McGraw-Hill Dictionary of Architecture and Construction. Copyright © 2003 by McGraw-Hill Companies, Inc.

## phase

1. Astronomy one of the recurring shapes of the portion of the moon or an inferior planet illuminated by the sun
2. Physics
a. the fraction of a cycle of a periodic quantity that has been completed at a specific reference time, expressed as an angle
b. (as modifier): a phase shift
3. Physics a particular stage in a periodic process or phenomenon
4. in phase (of two waveforms) reaching corresponding phases at the same time
5. out of phase (of two waveforms) not in phase
6. Chem a distinct state of matter characterized by homogeneous composition and properties and the possession of a clearly defined boundary
7. Zoology a variation in the normal form of an animal, esp a colour variation, brought about by seasonal or geographical change
8. Biology a stage in mitosis or meiosis
9. Electrical engineering one of the circuits in a system in which there are two or more alternating voltages displaced by equal amounts in phase (sense 5)
Collins Discovery Encyclopedia, 1st edition © HarperCollins Publishers 2005

## phase

(1)
The offset of one's waking-sleeping schedule with respect to the standard 24-hour cycle; a useful concept among people who often work at night and/or according to no fixed schedule.
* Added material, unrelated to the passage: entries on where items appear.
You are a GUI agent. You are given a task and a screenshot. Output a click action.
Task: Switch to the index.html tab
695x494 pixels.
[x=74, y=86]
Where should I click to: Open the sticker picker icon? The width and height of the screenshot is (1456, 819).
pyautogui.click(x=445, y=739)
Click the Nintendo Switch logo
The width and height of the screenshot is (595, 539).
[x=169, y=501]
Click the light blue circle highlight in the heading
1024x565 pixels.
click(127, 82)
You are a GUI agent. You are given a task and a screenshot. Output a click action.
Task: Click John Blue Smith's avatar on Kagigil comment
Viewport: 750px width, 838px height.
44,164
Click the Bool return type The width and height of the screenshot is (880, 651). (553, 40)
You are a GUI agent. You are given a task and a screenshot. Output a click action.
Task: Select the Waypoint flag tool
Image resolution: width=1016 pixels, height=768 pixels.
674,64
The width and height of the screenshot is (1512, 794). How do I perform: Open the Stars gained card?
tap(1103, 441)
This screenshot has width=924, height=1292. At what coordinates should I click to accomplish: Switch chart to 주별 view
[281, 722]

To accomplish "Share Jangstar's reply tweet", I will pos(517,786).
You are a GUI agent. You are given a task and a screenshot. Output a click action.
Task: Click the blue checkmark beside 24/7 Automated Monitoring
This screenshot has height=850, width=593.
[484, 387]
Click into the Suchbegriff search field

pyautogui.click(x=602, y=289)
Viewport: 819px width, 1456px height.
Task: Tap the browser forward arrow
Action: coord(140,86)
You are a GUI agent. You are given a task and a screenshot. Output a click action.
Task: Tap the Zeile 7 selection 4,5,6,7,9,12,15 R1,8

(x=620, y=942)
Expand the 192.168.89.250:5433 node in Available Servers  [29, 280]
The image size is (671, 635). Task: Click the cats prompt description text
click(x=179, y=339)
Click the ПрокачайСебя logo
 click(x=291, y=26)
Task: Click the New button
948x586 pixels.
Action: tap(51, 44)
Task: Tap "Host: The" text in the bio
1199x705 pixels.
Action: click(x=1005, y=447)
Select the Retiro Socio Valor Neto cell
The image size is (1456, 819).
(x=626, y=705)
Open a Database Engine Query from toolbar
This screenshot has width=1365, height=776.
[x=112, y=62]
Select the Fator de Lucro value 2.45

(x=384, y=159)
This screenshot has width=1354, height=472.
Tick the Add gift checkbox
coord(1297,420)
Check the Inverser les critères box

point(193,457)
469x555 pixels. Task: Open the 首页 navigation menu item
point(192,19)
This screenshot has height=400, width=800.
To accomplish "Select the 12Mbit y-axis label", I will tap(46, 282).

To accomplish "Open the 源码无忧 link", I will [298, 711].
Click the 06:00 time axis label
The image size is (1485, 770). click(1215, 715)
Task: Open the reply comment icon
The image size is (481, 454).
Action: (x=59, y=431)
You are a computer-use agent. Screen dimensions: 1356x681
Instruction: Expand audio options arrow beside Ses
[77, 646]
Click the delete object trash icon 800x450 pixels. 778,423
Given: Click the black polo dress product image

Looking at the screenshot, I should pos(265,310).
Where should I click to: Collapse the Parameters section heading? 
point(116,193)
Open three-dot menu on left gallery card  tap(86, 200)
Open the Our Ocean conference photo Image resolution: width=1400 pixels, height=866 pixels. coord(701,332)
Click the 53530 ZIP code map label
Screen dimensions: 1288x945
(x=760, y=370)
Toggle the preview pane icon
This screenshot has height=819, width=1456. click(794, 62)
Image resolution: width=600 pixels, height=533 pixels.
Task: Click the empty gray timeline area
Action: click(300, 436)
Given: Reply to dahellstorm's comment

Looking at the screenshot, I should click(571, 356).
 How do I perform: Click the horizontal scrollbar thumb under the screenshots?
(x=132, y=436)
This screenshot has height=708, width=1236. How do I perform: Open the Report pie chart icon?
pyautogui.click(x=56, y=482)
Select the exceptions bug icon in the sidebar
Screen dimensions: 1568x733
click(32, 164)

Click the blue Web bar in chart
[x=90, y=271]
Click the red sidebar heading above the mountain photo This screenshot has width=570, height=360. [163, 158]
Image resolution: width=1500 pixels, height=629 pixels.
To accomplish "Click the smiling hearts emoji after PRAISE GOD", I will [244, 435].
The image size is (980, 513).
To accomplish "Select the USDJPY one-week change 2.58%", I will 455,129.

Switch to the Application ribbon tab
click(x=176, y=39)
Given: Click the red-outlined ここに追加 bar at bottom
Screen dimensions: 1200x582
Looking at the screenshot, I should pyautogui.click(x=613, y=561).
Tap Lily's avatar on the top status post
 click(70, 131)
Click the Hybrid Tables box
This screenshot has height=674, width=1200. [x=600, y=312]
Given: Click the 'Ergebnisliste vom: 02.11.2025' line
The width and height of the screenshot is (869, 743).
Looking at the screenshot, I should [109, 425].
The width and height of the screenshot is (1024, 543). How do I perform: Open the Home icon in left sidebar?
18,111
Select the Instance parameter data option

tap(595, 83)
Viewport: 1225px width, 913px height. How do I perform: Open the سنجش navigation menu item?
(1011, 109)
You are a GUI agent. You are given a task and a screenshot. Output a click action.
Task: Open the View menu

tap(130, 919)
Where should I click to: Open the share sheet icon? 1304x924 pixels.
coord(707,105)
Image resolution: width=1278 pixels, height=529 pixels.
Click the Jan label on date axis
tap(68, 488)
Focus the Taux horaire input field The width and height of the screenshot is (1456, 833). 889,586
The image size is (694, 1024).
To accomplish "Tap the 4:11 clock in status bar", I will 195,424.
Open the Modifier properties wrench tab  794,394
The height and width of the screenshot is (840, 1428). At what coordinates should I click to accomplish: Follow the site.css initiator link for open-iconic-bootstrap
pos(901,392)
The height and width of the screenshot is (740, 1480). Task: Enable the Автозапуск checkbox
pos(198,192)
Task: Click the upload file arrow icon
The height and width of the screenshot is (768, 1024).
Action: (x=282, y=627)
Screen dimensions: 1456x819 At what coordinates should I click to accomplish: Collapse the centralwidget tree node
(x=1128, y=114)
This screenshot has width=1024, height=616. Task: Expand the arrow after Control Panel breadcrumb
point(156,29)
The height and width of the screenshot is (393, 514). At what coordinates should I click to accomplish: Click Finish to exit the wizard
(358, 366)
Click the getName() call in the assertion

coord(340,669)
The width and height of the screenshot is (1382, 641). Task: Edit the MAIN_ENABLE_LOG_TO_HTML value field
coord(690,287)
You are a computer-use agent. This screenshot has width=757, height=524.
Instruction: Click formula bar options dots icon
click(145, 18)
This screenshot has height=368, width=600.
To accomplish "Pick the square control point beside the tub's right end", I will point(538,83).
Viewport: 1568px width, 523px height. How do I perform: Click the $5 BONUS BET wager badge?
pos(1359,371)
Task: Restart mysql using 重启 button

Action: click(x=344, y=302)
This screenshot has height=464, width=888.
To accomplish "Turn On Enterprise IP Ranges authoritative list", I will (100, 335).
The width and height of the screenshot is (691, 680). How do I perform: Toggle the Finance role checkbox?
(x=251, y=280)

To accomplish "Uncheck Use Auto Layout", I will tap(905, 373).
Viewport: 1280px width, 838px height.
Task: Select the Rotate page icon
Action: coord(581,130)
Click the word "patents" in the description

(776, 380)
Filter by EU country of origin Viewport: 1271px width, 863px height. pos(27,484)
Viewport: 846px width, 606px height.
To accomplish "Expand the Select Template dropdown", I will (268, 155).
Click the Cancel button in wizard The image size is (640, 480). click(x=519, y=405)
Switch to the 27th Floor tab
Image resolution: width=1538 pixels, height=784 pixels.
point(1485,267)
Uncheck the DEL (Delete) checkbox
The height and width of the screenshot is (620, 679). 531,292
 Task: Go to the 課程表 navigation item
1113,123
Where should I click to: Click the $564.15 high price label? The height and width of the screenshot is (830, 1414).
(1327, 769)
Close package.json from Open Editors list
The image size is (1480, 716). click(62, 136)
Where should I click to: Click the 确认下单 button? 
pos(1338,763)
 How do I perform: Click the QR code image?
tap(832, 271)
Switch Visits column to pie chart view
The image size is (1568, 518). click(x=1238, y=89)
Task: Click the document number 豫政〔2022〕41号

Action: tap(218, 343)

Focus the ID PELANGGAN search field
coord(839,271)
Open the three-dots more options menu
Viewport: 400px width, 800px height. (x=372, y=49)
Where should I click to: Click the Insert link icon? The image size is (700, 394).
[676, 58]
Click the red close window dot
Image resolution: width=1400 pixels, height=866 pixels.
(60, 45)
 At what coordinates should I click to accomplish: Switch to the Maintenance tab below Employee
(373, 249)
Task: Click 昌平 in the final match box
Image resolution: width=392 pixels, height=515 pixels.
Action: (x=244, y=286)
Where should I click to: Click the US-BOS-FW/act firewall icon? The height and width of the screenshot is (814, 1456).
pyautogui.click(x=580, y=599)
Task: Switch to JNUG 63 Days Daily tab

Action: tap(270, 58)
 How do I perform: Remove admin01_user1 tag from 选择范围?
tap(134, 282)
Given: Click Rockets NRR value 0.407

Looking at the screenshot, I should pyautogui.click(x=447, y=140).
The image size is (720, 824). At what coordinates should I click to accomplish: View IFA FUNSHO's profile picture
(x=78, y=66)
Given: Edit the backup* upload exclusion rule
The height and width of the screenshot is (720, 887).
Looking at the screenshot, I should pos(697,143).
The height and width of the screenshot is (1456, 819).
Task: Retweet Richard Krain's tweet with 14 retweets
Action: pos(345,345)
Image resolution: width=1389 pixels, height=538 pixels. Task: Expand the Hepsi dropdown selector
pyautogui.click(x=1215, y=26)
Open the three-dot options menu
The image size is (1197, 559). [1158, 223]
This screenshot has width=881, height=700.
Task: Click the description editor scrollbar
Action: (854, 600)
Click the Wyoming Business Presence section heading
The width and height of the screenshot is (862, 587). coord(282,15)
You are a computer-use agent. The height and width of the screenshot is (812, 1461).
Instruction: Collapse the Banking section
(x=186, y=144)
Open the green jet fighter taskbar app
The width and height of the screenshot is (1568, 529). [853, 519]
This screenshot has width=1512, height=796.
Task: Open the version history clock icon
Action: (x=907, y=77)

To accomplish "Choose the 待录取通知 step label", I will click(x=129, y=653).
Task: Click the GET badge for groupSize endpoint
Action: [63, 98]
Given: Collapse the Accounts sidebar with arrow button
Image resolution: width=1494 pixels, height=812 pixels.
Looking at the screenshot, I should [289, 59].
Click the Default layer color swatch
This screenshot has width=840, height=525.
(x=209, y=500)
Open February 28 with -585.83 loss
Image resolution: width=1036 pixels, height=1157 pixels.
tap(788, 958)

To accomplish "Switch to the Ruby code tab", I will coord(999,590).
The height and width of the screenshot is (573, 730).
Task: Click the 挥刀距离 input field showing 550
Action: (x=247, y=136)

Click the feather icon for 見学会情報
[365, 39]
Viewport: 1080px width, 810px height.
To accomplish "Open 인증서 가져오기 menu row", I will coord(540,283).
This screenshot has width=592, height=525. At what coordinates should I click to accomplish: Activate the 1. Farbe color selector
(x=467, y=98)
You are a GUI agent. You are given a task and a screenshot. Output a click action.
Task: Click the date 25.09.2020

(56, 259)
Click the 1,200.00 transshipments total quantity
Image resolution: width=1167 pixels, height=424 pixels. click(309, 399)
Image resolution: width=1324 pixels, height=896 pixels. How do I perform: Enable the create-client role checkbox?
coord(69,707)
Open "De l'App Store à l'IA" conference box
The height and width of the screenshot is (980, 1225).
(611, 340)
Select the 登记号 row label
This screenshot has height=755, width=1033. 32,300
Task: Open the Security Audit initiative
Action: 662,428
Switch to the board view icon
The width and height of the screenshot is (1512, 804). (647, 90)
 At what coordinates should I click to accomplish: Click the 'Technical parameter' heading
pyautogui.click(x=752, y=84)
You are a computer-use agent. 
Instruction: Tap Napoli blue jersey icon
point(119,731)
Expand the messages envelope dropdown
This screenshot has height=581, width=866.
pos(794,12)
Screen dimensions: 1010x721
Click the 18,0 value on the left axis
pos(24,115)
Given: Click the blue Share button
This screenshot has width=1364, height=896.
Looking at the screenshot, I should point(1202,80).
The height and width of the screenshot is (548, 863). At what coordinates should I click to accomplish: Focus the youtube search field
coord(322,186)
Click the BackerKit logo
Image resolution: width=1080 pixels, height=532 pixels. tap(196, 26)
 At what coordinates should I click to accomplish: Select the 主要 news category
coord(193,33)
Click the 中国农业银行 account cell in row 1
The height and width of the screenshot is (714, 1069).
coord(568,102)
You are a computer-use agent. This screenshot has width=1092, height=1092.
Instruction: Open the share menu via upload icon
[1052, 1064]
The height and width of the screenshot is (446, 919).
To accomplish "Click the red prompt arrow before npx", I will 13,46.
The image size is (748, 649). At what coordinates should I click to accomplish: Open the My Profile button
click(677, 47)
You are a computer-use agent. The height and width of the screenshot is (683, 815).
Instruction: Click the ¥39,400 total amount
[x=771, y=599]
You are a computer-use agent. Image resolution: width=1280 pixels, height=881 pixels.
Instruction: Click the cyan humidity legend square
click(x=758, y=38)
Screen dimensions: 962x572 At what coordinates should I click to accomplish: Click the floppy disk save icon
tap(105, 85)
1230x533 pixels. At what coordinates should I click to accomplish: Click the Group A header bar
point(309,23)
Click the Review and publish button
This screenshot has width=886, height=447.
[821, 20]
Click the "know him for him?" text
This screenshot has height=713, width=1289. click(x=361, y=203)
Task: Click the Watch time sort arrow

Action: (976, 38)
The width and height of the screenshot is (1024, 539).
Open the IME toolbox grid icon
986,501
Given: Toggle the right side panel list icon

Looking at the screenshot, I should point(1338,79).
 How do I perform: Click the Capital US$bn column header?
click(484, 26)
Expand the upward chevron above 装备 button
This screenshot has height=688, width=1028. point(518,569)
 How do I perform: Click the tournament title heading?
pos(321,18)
It is not uncommon to change one's phase by as much as 6 hours per day on a regular basis. "What's your phase?" "I've been getting in about 8 P.M. lately, but I'm going to wrap around to the day schedule by Friday." A person who is roughly 12 hours out of phase is sometimes said to be in "night mode". (The term "day mode" is also (but less frequently) used, meaning you're working 9 to 5 (or, more likely, 10 to 6).) The act of altering one's cycle is called "changing phase"; "phase shifting" has also been recently reported from Caltech.

## phase

(2)
"change phase the hard way": To stay awake for a very long time in order to get into a different phase.

## phase

(3)
"change phase the easy way": To stay asleep, etc. However, some claim that either staying awake longer or sleeping longer is easy, and that it is *shortening* your day or night that is really hard (see wrap around). The "jet lag" that afflicts travelers who cross many time-zone boundaries may be attributed to two distinct causes: the strain of travel per se, and the strain of changing phase. Hackers who suddenly find that they must change phase drastically in a short period of time, particularly the hard way, experience something very like jet lag without travelling.